-- Exercise inputs follows --

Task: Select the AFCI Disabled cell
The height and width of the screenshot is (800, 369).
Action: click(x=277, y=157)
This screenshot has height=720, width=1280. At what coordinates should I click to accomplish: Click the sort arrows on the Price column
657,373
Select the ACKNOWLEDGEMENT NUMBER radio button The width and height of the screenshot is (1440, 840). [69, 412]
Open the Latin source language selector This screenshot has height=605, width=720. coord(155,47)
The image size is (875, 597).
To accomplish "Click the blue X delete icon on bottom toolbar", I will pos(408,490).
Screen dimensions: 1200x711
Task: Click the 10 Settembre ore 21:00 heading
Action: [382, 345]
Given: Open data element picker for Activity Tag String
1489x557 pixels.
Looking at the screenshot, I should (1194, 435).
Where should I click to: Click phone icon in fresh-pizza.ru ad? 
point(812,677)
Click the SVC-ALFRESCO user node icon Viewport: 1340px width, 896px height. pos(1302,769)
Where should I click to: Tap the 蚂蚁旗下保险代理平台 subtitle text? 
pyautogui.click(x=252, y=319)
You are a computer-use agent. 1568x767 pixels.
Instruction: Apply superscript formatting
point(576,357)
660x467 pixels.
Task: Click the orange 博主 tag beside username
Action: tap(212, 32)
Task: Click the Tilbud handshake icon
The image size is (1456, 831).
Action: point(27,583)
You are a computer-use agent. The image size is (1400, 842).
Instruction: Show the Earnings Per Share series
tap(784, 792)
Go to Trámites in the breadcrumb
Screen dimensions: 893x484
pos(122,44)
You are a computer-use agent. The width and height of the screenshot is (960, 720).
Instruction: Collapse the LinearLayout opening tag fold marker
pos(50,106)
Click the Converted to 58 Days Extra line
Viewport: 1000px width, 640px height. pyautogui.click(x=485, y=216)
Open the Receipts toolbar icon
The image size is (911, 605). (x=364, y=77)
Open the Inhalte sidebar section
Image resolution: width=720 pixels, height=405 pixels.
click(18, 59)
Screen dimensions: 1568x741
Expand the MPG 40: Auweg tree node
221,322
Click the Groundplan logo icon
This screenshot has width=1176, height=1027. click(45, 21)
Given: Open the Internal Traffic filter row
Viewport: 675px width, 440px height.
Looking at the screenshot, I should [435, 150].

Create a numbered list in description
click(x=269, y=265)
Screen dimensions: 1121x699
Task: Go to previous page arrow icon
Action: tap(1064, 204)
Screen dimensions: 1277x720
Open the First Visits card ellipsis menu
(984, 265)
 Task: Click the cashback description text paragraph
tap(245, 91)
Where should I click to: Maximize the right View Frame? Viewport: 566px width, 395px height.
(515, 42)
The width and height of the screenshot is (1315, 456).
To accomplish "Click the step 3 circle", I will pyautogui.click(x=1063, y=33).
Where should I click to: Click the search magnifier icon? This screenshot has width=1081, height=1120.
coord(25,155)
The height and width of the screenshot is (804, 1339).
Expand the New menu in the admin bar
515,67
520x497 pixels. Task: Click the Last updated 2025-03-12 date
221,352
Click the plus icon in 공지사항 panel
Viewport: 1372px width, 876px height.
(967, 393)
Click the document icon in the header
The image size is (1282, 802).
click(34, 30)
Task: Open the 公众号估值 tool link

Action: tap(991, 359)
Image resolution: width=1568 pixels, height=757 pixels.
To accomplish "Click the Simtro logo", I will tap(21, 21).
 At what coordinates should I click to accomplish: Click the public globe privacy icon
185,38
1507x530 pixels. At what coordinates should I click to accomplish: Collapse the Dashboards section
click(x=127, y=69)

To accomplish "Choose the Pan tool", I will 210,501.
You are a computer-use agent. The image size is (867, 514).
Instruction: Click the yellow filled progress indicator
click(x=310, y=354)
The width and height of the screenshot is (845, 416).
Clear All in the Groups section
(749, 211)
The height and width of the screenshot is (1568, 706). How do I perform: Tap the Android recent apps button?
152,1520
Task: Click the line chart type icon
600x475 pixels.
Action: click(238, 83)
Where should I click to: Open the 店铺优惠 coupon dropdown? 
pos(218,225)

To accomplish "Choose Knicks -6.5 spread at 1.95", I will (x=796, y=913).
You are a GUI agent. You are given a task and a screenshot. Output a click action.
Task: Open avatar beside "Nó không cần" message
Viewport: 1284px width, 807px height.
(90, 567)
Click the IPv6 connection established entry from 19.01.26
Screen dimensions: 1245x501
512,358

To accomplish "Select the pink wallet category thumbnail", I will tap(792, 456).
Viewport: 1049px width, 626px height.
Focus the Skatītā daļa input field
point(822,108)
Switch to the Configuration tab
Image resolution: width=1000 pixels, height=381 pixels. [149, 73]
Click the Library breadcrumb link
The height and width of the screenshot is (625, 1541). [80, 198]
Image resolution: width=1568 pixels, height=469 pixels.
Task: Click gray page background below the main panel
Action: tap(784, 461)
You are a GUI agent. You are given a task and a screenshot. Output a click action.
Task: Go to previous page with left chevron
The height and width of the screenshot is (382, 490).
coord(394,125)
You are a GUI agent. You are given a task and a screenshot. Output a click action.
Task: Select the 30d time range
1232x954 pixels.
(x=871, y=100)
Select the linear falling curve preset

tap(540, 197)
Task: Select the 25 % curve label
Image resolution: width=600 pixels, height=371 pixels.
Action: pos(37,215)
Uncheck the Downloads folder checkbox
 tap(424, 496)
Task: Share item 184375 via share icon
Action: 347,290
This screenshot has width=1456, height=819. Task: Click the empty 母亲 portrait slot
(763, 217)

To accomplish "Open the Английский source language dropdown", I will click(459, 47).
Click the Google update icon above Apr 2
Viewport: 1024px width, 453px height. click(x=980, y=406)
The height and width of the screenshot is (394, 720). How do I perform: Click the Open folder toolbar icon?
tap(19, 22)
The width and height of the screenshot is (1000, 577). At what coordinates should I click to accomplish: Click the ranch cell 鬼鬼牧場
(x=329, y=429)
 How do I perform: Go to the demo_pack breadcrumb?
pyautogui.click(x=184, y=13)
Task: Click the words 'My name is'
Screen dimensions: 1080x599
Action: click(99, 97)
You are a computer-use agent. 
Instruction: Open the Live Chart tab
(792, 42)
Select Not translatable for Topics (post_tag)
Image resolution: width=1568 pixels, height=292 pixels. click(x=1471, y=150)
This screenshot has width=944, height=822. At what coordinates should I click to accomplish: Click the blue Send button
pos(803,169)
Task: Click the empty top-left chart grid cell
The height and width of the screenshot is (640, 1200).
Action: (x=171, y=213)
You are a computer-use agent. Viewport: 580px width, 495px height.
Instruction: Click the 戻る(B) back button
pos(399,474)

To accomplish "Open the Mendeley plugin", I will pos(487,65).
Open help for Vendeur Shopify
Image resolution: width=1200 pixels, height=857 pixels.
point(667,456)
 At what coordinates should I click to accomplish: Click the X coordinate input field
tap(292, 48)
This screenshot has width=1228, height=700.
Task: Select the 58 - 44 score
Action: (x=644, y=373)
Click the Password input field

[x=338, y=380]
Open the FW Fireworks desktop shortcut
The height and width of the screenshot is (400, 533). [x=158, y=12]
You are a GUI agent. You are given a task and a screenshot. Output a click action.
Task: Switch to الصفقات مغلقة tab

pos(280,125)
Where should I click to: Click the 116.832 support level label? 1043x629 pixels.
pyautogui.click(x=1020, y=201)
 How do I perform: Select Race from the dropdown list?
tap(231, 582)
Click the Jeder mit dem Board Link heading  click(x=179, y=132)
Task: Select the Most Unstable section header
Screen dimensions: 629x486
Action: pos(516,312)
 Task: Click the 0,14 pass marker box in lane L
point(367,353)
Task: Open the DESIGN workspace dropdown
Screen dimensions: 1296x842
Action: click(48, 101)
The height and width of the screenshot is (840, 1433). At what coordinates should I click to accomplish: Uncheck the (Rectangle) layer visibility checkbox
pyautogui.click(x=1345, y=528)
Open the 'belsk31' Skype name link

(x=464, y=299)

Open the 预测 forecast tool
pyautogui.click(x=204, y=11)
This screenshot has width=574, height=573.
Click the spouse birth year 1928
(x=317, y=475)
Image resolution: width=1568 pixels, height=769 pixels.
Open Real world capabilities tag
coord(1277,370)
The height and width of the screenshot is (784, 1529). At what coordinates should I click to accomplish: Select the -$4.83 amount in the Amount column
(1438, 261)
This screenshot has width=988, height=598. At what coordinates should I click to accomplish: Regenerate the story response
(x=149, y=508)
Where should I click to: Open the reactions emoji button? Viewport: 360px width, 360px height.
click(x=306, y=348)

-- Exercise inputs concluded --

## Directions for this task
Output exactly the lines of the records from the first through the one bearing "Task: Click the Tilbud handshake icon", both ends included.

## Task response
Task: Select the AFCI Disabled cell
The height and width of the screenshot is (800, 369).
Action: click(x=277, y=157)
This screenshot has height=720, width=1280. At what coordinates should I click to accomplish: Click the sort arrows on the Price column
657,373
Select the ACKNOWLEDGEMENT NUMBER radio button The width and height of the screenshot is (1440, 840). [69, 412]
Open the Latin source language selector This screenshot has height=605, width=720. coord(155,47)
The image size is (875, 597).
To accomplish "Click the blue X delete icon on bottom toolbar", I will pos(408,490).
Screen dimensions: 1200x711
Task: Click the 10 Settembre ore 21:00 heading
Action: [382, 345]
Given: Open data element picker for Activity Tag String
1489x557 pixels.
Looking at the screenshot, I should (1194, 435).
Where should I click to: Click phone icon in fresh-pizza.ru ad? 
point(812,677)
Click the SVC-ALFRESCO user node icon Viewport: 1340px width, 896px height. pos(1302,769)
Where should I click to: Tap the 蚂蚁旗下保险代理平台 subtitle text? 
pyautogui.click(x=252, y=319)
You are a computer-use agent. 1568x767 pixels.
Instruction: Apply superscript formatting
point(576,357)
660x467 pixels.
Task: Click the orange 博主 tag beside username
Action: tap(212, 32)
Task: Click the Tilbud handshake icon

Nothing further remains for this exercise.